## PROBLEM DETAILS
Each line from the one bearing "The width and" through the last line of the entries below should be returned exactly, with pictures left out.

Items listed in a dataset:
***

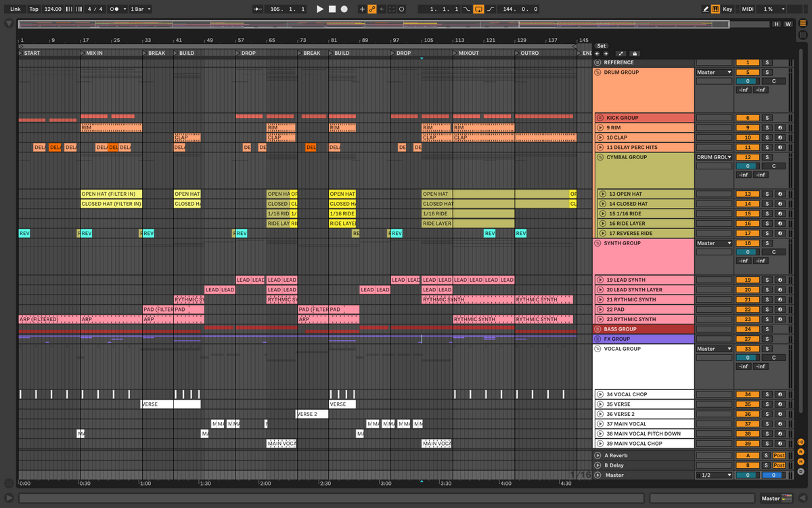The image size is (812, 508).
Task: Click the Stop button in transport
Action: tap(332, 9)
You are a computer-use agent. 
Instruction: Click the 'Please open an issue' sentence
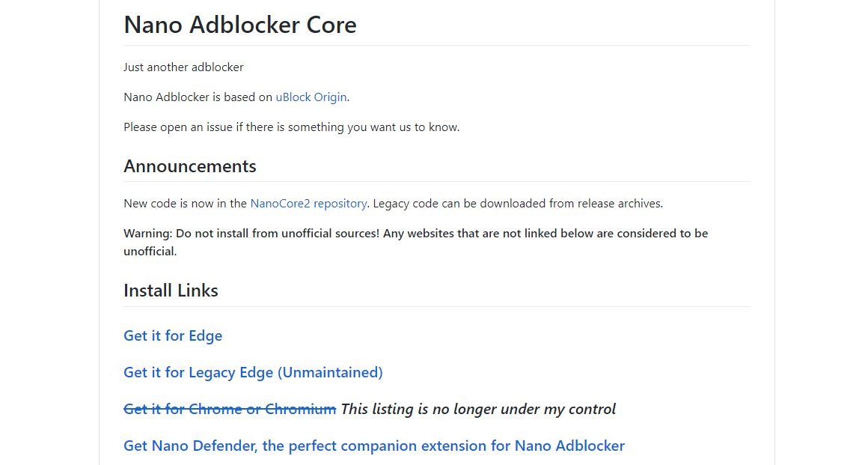292,127
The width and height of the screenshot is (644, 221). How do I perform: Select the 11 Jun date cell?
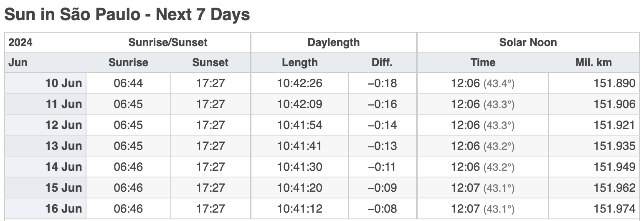pyautogui.click(x=46, y=104)
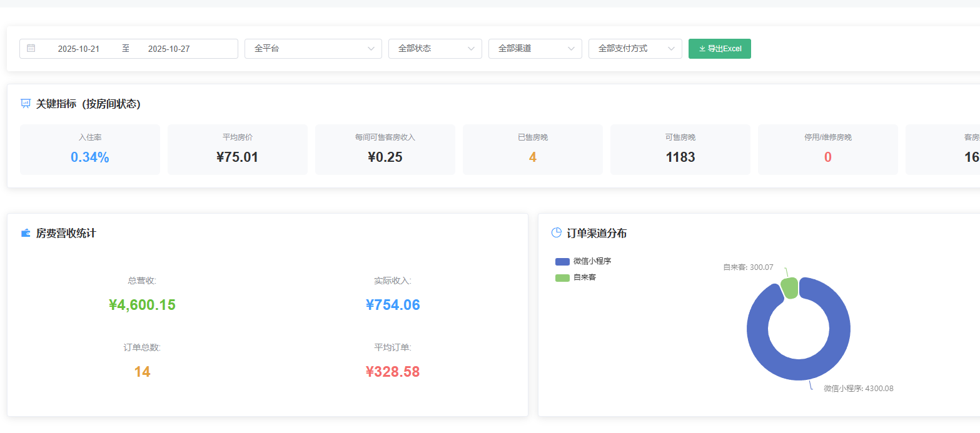
Task: Select the 平均房价 ¥75.01 metric card
Action: coord(238,149)
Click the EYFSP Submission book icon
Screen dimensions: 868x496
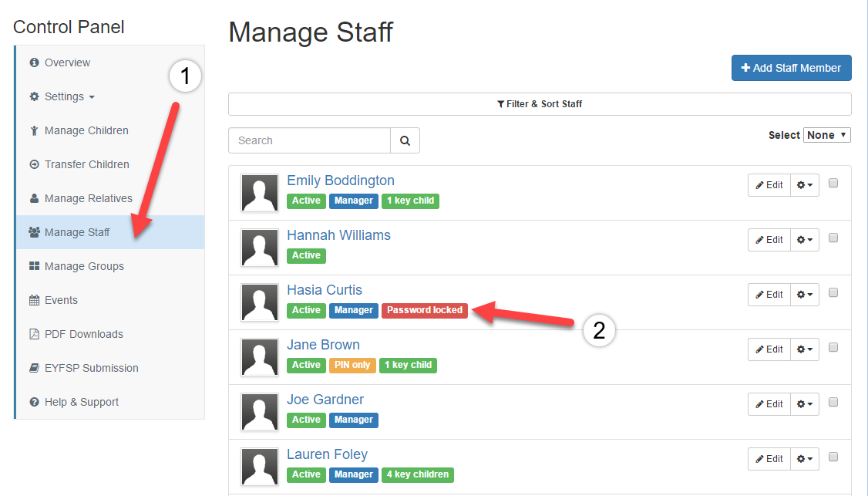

***

## FINISHED EXERCISE
The width and height of the screenshot is (644, 221). How do I perform: Select the 11 Jun date cell?
pyautogui.click(x=46, y=104)
Task: Select the 平均房价 ¥75.01 metric card
Action: coord(238,149)
Click the EYFSP Submission book icon
Screen dimensions: 868x496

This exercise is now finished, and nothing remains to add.